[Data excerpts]

-=-=-=-=-

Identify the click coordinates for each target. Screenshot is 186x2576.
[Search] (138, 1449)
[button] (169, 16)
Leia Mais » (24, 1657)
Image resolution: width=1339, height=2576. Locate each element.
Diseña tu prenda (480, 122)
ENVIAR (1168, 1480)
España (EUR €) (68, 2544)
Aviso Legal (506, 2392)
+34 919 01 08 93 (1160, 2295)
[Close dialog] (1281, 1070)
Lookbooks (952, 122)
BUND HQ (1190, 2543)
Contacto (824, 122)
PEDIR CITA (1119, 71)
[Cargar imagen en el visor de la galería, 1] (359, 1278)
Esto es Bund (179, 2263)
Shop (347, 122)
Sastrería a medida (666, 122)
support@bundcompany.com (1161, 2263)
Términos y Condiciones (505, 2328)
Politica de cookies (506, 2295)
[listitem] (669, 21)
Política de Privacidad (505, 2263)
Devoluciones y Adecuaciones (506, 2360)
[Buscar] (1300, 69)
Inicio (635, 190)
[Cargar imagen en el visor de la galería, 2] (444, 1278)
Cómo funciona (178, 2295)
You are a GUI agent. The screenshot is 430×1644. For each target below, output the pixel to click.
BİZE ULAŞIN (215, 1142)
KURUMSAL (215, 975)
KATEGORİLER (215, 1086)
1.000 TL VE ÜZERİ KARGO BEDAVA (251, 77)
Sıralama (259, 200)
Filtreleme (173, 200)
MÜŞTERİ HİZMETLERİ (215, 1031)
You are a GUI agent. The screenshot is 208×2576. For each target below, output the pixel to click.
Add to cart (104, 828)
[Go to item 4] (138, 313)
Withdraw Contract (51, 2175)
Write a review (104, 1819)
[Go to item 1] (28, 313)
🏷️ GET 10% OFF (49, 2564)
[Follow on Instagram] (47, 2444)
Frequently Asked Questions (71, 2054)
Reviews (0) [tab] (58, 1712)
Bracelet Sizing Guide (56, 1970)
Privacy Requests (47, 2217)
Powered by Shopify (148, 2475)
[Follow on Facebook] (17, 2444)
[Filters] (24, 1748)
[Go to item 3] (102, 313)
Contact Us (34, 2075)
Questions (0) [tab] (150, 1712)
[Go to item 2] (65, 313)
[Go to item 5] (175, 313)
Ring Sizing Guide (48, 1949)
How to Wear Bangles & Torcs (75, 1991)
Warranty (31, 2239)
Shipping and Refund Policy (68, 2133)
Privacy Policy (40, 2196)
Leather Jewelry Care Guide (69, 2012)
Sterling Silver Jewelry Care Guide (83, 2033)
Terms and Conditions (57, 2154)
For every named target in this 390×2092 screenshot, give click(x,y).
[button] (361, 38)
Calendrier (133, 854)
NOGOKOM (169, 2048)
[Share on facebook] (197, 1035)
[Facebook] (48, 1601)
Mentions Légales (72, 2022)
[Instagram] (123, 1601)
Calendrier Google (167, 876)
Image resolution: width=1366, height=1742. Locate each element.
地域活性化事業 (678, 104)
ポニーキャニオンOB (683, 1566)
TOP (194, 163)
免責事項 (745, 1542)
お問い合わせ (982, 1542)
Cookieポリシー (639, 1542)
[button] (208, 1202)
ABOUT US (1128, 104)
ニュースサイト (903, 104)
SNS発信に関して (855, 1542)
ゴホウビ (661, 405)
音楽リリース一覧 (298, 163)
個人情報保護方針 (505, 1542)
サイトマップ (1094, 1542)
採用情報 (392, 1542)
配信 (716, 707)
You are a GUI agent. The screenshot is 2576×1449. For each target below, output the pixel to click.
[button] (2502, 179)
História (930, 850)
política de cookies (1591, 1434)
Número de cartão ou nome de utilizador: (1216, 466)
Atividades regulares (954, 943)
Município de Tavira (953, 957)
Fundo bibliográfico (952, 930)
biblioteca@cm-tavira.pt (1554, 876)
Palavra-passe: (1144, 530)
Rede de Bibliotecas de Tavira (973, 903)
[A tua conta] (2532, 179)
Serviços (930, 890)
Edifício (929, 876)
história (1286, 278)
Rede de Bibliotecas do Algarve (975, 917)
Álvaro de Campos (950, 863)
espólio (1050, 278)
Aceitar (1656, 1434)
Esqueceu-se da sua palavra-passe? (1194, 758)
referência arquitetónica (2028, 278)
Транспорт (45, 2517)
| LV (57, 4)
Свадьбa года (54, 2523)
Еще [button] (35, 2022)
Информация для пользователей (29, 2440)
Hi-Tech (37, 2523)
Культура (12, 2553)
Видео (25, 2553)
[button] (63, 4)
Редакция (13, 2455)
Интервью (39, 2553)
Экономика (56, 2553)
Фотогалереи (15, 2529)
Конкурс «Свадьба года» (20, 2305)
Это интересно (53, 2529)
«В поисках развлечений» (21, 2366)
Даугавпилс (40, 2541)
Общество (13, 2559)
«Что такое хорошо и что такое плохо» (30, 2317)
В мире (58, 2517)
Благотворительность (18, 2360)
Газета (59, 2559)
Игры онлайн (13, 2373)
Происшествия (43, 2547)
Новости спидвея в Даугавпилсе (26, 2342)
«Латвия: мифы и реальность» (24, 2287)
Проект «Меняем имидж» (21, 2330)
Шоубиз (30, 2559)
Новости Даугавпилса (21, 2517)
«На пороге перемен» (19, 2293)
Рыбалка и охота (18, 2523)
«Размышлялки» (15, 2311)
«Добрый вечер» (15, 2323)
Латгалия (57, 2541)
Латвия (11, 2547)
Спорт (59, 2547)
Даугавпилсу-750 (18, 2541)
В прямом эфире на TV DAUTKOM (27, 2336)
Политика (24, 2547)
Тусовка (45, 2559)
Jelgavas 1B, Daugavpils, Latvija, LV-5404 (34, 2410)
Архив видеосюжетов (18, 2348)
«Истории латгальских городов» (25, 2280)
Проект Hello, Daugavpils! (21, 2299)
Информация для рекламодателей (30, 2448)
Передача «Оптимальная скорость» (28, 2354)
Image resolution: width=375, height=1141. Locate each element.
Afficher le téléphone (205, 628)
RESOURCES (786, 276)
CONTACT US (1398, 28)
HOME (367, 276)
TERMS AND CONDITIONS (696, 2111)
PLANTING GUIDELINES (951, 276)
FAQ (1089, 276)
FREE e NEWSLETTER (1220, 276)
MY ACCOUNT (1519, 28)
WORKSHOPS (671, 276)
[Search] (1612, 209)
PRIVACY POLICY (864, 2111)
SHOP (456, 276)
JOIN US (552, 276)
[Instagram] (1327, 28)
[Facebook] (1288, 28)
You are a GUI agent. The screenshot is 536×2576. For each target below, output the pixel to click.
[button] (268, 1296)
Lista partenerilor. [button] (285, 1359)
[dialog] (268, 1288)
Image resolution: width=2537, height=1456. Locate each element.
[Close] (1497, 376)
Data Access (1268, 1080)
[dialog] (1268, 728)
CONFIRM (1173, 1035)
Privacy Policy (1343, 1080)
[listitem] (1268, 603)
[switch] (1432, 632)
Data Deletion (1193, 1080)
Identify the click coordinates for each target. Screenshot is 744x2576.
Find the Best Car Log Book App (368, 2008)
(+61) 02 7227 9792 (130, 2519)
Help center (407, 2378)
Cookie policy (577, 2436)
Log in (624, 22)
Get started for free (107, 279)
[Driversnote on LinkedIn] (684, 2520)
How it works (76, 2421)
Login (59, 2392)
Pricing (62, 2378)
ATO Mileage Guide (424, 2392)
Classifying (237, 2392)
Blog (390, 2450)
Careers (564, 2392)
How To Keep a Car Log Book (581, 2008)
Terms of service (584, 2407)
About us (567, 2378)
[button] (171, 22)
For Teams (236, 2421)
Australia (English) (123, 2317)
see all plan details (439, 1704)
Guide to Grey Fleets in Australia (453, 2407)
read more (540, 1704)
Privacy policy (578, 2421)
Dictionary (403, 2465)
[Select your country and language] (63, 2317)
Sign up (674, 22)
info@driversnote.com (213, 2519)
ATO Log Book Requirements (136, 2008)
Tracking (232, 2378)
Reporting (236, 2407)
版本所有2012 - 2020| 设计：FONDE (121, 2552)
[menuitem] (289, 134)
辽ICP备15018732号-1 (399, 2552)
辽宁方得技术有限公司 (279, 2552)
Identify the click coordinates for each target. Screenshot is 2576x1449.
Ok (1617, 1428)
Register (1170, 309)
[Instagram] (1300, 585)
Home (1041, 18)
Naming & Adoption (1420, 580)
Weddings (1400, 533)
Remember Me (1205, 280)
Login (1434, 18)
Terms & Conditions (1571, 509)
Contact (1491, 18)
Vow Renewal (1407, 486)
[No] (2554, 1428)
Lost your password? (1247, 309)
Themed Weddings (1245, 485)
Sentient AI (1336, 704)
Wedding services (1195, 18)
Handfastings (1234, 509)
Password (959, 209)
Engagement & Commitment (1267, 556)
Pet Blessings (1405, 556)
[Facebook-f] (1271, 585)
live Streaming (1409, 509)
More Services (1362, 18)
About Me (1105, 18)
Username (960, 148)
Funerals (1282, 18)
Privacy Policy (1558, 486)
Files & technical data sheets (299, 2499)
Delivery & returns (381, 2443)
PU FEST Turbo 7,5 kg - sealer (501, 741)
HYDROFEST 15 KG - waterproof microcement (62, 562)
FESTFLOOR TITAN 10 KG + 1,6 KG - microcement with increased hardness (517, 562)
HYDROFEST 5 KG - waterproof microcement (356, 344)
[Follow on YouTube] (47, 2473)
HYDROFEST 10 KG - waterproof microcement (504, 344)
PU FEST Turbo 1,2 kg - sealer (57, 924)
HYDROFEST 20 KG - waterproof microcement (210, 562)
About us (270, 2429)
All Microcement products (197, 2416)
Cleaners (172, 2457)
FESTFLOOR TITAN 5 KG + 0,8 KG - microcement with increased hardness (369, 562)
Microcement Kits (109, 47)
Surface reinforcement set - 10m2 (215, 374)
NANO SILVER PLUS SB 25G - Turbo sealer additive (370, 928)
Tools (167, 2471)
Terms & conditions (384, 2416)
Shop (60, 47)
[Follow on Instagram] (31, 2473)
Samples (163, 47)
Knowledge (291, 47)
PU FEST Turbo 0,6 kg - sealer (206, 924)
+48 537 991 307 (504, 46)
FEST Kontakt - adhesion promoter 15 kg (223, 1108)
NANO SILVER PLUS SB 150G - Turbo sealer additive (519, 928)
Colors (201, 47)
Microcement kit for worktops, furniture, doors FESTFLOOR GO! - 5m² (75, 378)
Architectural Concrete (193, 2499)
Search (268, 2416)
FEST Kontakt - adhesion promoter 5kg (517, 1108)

-=-=-=-=-

- **EXERCISE AIM**
The required output is every line above from the one with "[button] (268, 1296)" down to the one with "info@driversnote.com (213, 2519)", restated word for word, ends included.

- **TASK RESPONSE**
[button] (268, 1296)
Lista partenerilor. [button] (285, 1359)
[dialog] (268, 1288)
Image resolution: width=2537, height=1456. Locate each element.
[Close] (1497, 376)
Data Access (1268, 1080)
[dialog] (1268, 728)
CONFIRM (1173, 1035)
Privacy Policy (1343, 1080)
[listitem] (1268, 603)
[switch] (1432, 632)
Data Deletion (1193, 1080)
Identify the click coordinates for each target. Screenshot is 744x2576.
Find the Best Car Log Book App (368, 2008)
(+61) 02 7227 9792 (130, 2519)
Help center (407, 2378)
Cookie policy (577, 2436)
Log in (624, 22)
Get started for free (107, 279)
[Driversnote on LinkedIn] (684, 2520)
How it works (76, 2421)
Login (59, 2392)
Pricing (62, 2378)
ATO Mileage Guide (424, 2392)
Classifying (237, 2392)
Blog (390, 2450)
Careers (564, 2392)
How To Keep a Car Log Book (581, 2008)
Terms of service (584, 2407)
About us (567, 2378)
[button] (171, 22)
For Teams (236, 2421)
Australia (English) (123, 2317)
see all plan details (439, 1704)
Guide to Grey Fleets in Australia (453, 2407)
read more (540, 1704)
Privacy policy (578, 2421)
Dictionary (403, 2465)
[Select your country and language] (63, 2317)
Sign up (674, 22)
info@driversnote.com (213, 2519)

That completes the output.